[Computer-go] Move evalution by expected value, as product of expected winrate and expected points?

"Ingo Althöfer" 3-Hirn-Verlag at gmx.de
Tue Feb 23 07:56:22 PST 2016


My 1.5 cent:

David Fotland has a nice score-estimator in his (old) ManyFaces bot.
The score estimator is still from the days before the Monte Carlo
version.

Perhaps, David can improve on this estimator with help of
CNNs.

Ingo.
 
 

Gesendet: Dienstag, 23. Februar 2016 um 16:41 Uhr
Von: "Justin .Gilmer" <jmgilmer at gmail.com>
An: computer-go at computer-go.org
Betreff: Re: [Computer-go] Move evalution by expected value, as product of expected winrate and expected points?

I made a similar attempt as Alvaro to predict final ownership. You can find the code here: https://github.com/jmgilmer/GoCNN/. It's trained to predict final ownership for about 15000 professional games which were played until the end (didn't end in resignation).
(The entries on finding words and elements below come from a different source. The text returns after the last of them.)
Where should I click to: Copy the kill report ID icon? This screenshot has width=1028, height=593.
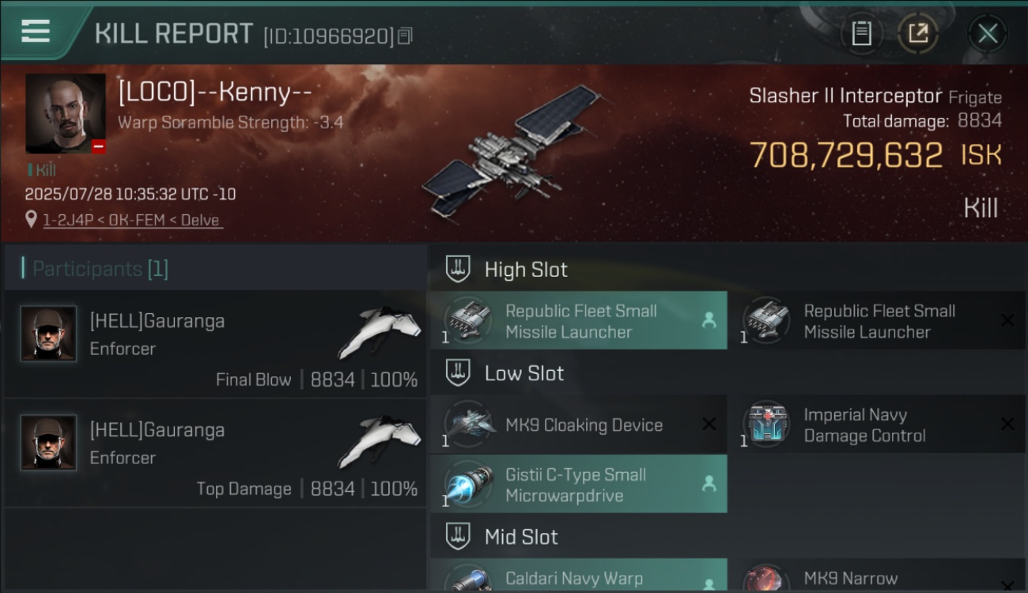pyautogui.click(x=405, y=36)
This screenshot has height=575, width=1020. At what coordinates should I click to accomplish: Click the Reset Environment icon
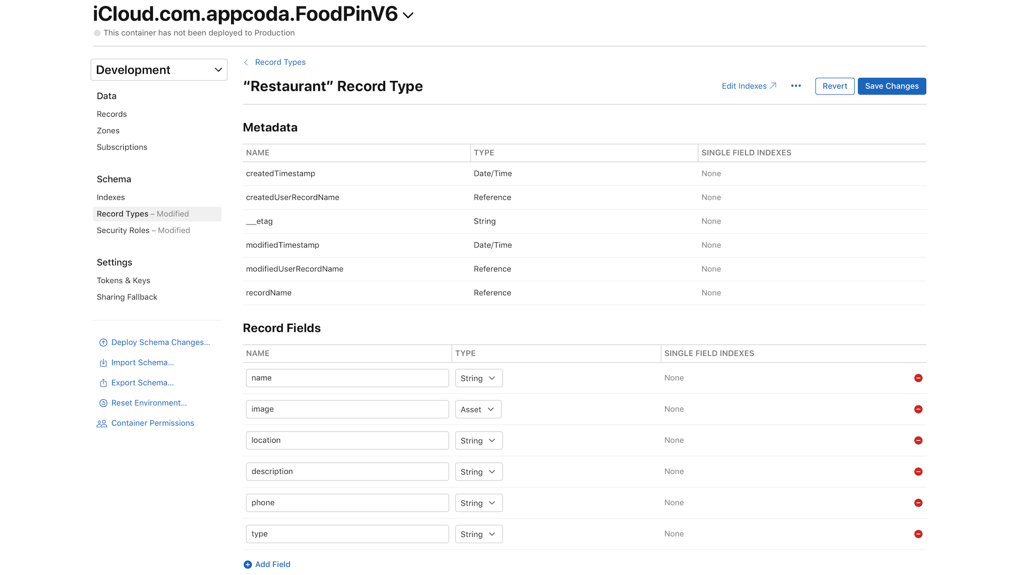[x=103, y=403]
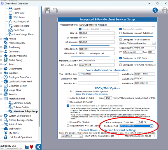The width and height of the screenshot is (168, 150).
Task: Enable Allow Cash Back on Debit
Action: point(68,98)
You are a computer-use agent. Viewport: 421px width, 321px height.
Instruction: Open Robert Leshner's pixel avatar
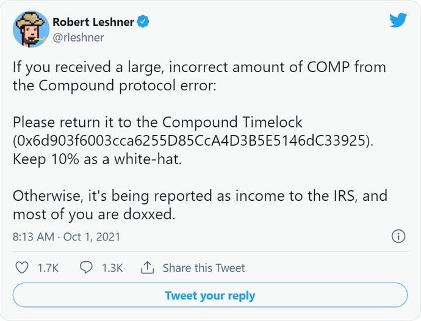pos(31,29)

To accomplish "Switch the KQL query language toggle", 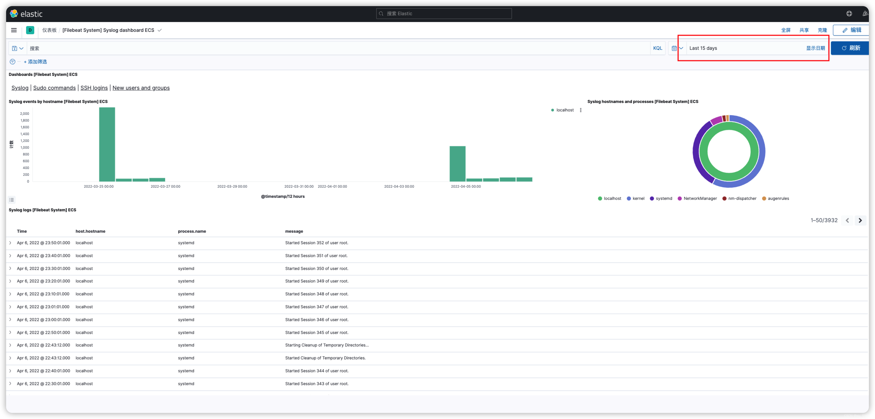I will pos(658,48).
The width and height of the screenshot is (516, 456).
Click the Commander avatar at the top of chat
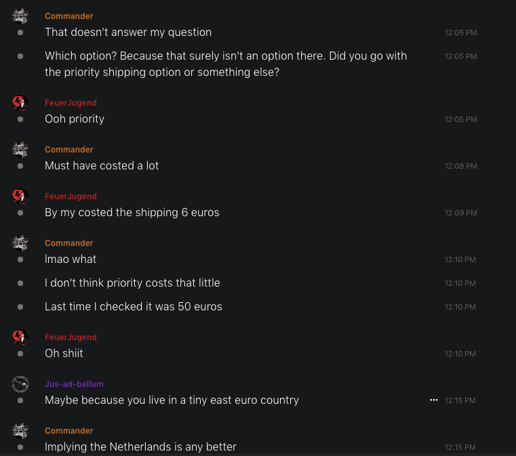coord(20,16)
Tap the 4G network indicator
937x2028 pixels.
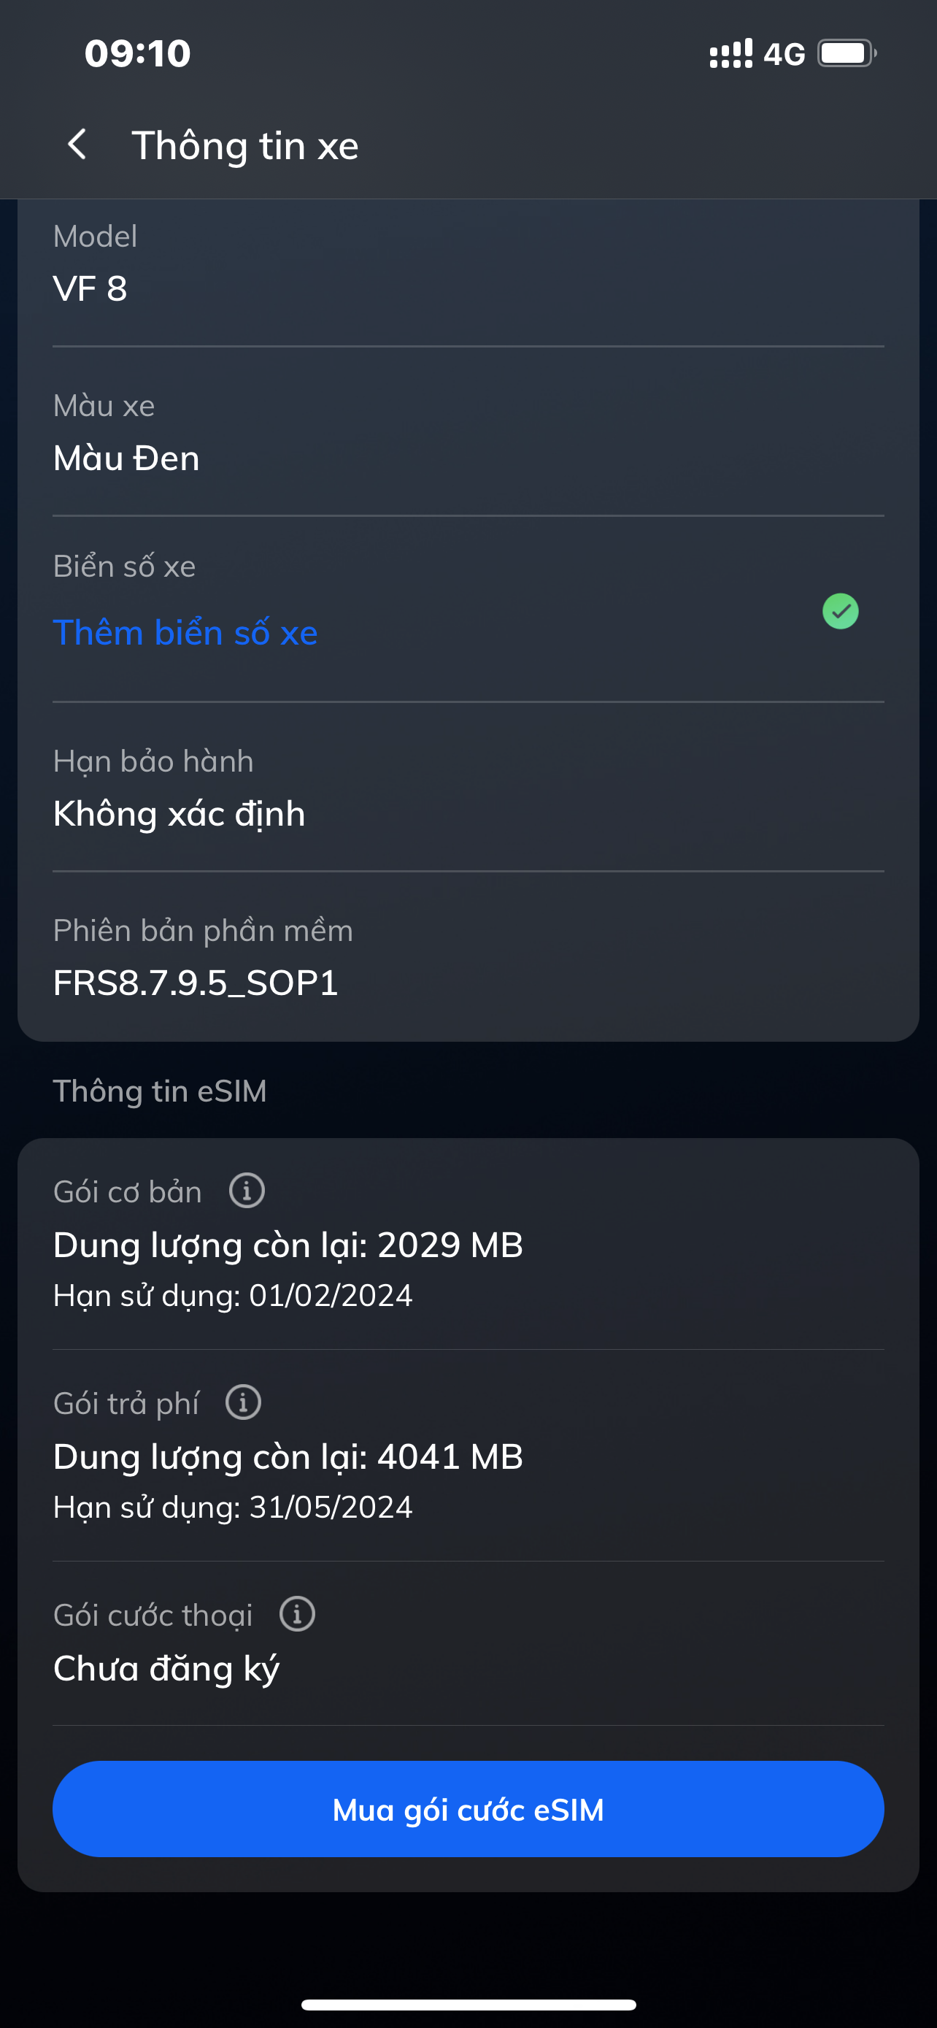click(784, 54)
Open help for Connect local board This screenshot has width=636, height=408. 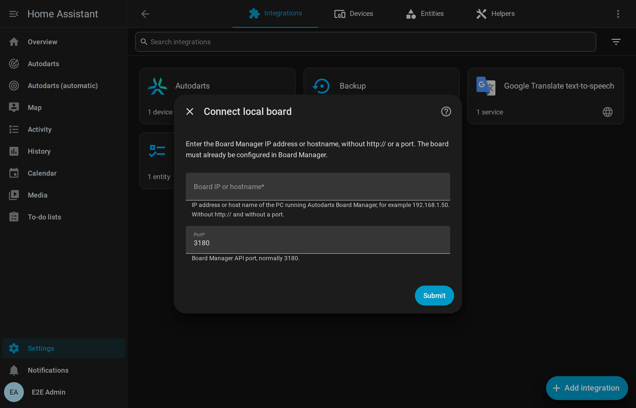pos(446,112)
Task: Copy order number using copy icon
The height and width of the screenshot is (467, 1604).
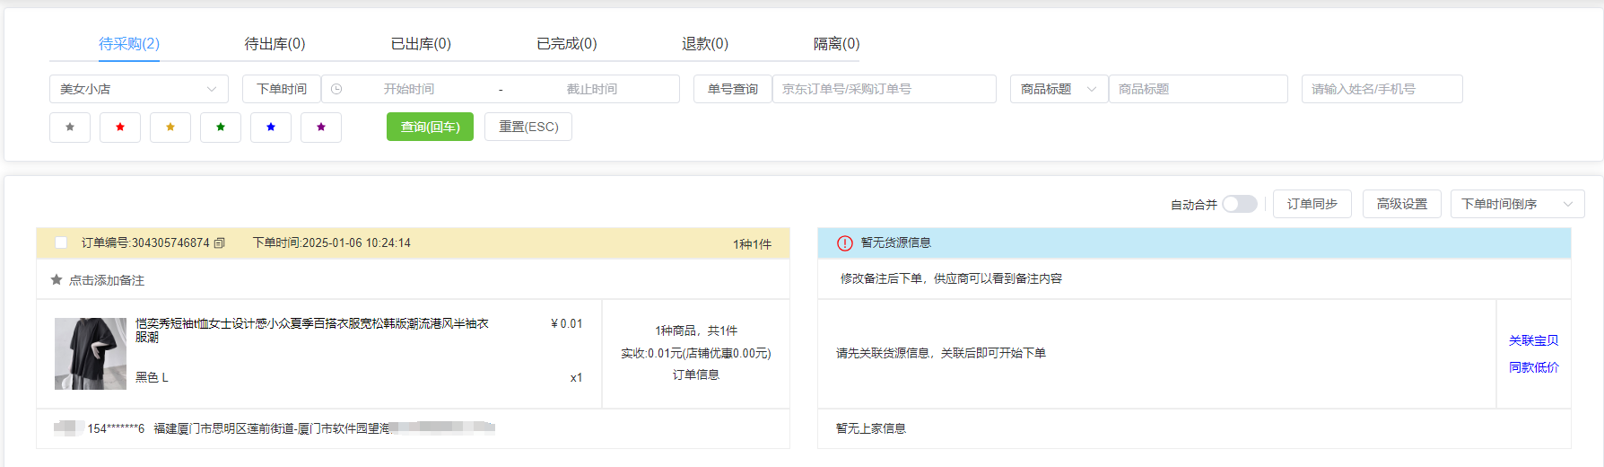Action: tap(220, 243)
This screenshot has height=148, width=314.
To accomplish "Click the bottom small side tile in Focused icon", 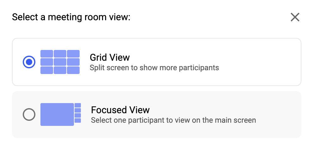I will [78, 120].
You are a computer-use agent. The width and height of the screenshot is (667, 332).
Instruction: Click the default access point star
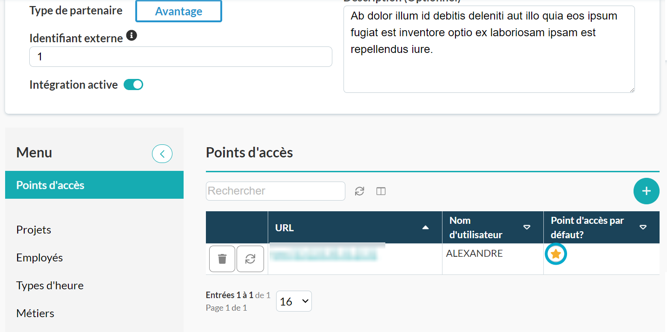(555, 254)
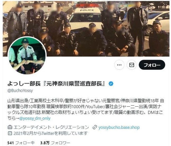The width and height of the screenshot is (171, 146).
Task: Click エンターテイメント・レクリエーション category label
Action: 51,127
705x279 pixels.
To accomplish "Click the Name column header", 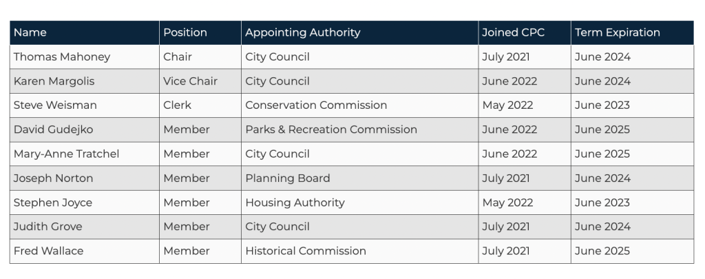I will [x=30, y=32].
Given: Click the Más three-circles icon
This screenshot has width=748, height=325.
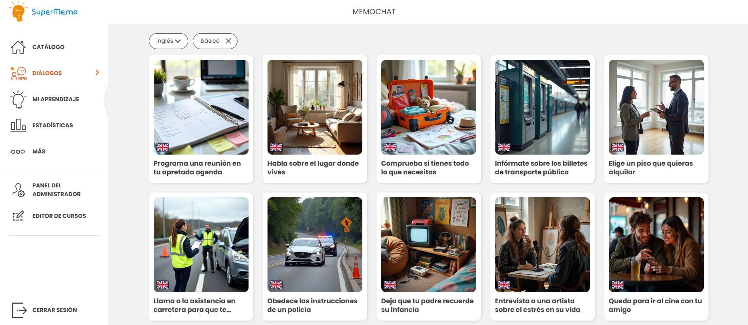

It gets about 80.5% accuracy on a held out test set, although the accuracy greatly varies based on how far through the game you are. Can't say how well it would work in a go player. 
-Justin
 
On Tue, Feb 23, 2016 at 7:00 AM, <computer-go-request at computer-go.org[computer-go-request at computer-go.org]> wrote:Send Computer-go mailing list submissions to
        computer-go at computer-go.org[computer-go at computer-go.org]

To subscribe or unsubscribe via the World Wide Web, visit
        http://computer-go.org/mailman/listinfo/computer-go[http://computer-go.org/mailman/listinfo/computer-go]
or, via email, send a message with subject or body 'help' to
        computer-go-request at computer-go.org[computer-go-request at computer-go.org]

You can reach the person managing the list at
        computer-go-owner at computer-go.org[computer-go-owner at computer-go.org]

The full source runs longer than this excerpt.